- U.S. DVD cover
- Directed by: Kenta Fukasaku
- Screenplay by: Tetsuya Oishi
- Based on: Sono Kētai wa X-Cross de by Nobuyuki Jōkō
- Produced by: Masatake Kondô
- Starring: Nao Matsushita; Ami Suzuki; Shoko Nakagawa; Maju Ozawa; Hiroyuki Ikeuchi;
- Cinematography: Takashi Komatsu
- Edited by: Chieko Suzaki
- Music by: Yoshihiro Ike
- Production companies: Toei Company; Avex Entertainment; Earth Star Entertainment; IMJ Entertainment; Studio Swan; Memory Tech; Quaras;
- Distributed by: Toei
- Release date: December 1, 2007 (Japan);
- Running time: 90 minutes
- Country: Japan
- Language: Japanese

= X-Cross =

2007 Japanese film by Kenta Fukasaku

X-Cross (エクスクロス 魔境伝説, Ekusu Kurosu Makyō Densetsu) is a 2007 Japanese action horror film directed by Kenta Fukasaku, based on the novel Sono Kētai wa X-Cross de (そのケータイはXXで) by Nobuyuki Jōkō. The film stars Nao Matsushita, Ami Suzuki, Shoko Nakagawa, Maju Ozawa, and Hiroyuki Ikeuchi.

==Plot==
Recovering from a failed love affair, Shiyori Mizuno and her best friend Aiko Hiuke decide to travel to the country on vacation.
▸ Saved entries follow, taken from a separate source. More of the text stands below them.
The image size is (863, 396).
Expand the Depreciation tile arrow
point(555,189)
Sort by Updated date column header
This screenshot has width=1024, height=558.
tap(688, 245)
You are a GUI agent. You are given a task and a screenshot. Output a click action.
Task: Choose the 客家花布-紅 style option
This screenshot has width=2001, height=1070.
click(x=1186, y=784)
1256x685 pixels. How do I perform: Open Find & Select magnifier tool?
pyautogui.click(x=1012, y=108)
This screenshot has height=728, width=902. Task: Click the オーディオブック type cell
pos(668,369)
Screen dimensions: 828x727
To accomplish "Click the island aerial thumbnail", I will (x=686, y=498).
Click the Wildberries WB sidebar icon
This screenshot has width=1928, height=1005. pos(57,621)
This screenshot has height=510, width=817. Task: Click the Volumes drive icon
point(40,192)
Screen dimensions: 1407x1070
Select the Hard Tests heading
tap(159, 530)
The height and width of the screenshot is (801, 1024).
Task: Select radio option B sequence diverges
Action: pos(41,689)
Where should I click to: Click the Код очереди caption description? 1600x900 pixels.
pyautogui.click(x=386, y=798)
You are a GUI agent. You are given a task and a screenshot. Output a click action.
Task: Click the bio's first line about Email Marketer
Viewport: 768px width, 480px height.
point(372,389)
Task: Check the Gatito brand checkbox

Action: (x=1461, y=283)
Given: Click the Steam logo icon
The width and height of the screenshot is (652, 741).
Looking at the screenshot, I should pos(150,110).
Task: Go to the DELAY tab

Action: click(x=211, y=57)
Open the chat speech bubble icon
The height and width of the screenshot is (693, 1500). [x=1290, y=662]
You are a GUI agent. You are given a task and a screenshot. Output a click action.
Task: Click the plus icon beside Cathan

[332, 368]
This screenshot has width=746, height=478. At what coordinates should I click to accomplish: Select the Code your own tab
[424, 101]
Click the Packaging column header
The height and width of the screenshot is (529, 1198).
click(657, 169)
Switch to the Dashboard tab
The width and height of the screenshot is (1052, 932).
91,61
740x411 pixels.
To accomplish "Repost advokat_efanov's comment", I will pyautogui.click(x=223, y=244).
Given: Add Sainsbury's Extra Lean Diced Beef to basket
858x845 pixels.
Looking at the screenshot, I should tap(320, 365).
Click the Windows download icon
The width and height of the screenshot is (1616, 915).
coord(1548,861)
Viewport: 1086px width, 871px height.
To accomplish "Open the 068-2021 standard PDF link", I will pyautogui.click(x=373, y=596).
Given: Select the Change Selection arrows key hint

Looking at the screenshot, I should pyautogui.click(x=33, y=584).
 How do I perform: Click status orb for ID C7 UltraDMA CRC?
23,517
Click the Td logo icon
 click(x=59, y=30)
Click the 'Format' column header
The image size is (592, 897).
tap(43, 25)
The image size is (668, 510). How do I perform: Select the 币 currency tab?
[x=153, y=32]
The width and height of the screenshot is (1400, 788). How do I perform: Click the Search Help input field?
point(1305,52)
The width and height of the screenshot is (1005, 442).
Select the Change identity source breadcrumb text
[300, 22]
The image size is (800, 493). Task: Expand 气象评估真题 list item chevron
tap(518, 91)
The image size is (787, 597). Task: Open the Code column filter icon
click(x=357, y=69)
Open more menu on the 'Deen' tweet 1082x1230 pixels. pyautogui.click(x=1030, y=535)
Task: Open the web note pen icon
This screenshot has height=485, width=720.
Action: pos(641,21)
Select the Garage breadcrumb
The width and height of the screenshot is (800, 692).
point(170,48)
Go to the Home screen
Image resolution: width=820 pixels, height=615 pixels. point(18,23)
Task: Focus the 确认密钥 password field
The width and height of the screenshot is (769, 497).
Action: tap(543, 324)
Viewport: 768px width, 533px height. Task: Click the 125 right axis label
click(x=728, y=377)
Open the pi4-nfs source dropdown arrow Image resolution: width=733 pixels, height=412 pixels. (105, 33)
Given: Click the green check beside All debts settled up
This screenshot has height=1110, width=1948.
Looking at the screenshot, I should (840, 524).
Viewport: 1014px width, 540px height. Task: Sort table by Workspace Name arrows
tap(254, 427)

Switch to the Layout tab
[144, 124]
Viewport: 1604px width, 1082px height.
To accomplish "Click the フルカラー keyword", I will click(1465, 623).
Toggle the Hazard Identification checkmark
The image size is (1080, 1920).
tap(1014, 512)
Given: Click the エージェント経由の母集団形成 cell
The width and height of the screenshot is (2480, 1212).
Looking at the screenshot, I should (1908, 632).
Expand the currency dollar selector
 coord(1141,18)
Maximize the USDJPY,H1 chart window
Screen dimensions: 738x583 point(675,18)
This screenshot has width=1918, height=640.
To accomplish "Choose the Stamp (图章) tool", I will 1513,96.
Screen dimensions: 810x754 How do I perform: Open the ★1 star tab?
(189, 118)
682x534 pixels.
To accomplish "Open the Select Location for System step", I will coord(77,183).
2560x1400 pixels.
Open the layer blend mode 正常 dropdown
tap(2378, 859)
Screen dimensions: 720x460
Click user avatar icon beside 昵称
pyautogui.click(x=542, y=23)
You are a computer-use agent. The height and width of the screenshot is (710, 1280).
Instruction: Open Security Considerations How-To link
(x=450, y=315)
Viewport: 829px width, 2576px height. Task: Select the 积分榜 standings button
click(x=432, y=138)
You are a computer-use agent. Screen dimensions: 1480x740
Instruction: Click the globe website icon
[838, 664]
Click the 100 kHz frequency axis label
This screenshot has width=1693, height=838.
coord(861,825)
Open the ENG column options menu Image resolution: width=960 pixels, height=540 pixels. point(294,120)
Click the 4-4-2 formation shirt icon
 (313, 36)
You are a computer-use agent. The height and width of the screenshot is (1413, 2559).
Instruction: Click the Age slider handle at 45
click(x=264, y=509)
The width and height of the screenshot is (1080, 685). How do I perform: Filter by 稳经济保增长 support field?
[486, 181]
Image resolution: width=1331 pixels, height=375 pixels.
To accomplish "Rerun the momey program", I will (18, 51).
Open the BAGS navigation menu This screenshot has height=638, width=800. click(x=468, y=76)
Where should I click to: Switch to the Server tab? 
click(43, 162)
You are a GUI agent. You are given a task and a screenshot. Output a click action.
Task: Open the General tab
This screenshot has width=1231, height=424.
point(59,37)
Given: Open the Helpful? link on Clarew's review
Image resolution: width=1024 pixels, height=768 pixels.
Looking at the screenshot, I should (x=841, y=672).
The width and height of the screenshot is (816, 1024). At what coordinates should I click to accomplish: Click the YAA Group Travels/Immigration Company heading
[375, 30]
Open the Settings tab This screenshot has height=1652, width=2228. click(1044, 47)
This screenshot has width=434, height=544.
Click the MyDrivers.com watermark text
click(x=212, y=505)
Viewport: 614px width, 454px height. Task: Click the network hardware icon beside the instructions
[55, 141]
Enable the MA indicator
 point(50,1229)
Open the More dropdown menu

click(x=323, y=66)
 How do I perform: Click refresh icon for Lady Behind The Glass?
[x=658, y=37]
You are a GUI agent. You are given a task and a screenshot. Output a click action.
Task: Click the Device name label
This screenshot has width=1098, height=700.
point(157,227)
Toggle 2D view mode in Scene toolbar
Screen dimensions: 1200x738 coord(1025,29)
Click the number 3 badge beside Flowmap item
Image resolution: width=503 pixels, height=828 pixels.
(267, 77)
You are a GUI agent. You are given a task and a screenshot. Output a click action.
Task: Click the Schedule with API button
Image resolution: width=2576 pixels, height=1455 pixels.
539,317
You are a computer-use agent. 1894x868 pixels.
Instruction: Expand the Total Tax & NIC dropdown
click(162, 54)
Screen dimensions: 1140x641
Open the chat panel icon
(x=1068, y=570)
Arriving at a village, the two friends soon discover the villagers are all a part of a brutal cult.

==Cast==
- Nao Matsushita as Shiyori Mizuno
- Ami Suzuki as Aiko Hiuke
- Shoko Nakagawa as Yayoi Tachibana
- Maju Ozawa as Reika Saionji
- Hiroyuki Ikeuchi as Keiichi Asamiya
- Ayuko Iwane as Shizuka Mononobe
- Nozomu Iwao as Akira Mononobe
- Rikiya Koyama as Akira Mononobe's voice
- Yoshiyuki Morishita as Yae
- Kyōji Kamui
- Takashi Nishina

==Music==
The film's ending theme song is "Potential Breakup Song" (こわれそうな愛の歌, Kowaresōna Ai no Uta) by Aly & AJ. Ami Suzuki covered the song under the pseudonym "Ami Suzuki Joins Aly & AJ" to promote the film.

==Home media==
X-Cross was released in the U.S. on Blu-ray by Media Blasters on September 28, 2021.